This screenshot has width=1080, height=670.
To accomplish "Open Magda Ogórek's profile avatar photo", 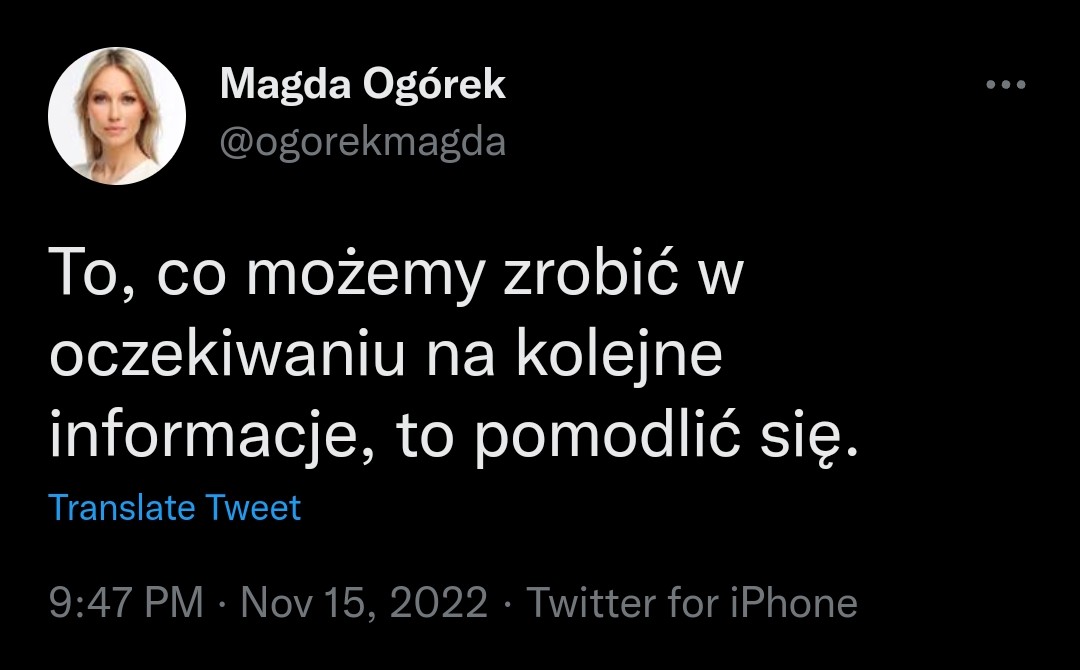I will pyautogui.click(x=117, y=116).
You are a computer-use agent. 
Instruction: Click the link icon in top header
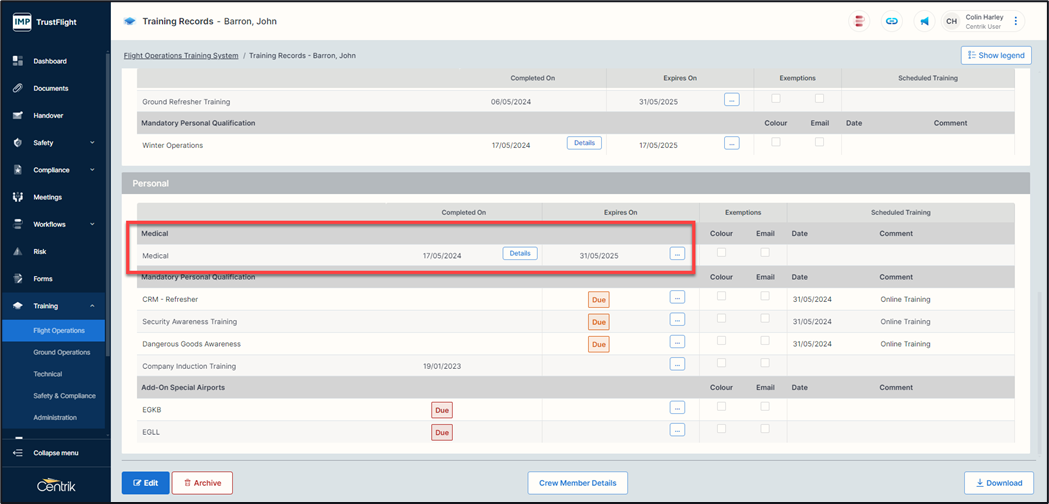[892, 21]
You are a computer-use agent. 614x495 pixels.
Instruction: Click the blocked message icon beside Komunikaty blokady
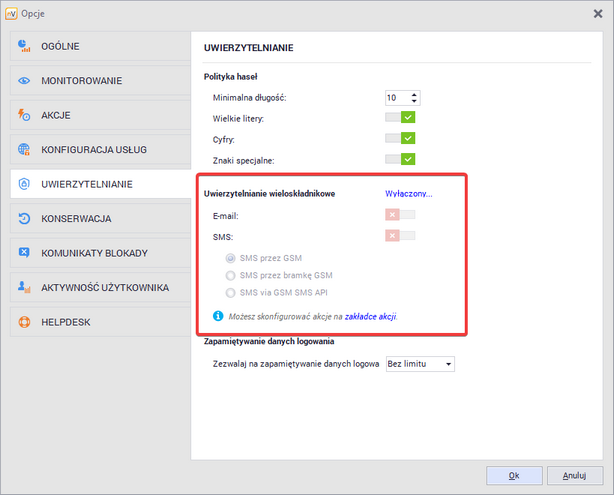coord(25,253)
★ ★ ★ ★ ★ ★ ★
### [WHAT THE TASK ASKS]
From the line containing "Instruction: Click the link" down to the last line of the data, print every line exactly and nothing else. Pictures stay out of the copy.

### [ANSWER BOX]
Instruction: Click the link icon in top header
[892, 21]
You are a computer-use agent. 614x495 pixels.
Instruction: Click the blocked message icon beside Komunikaty blokady
coord(25,253)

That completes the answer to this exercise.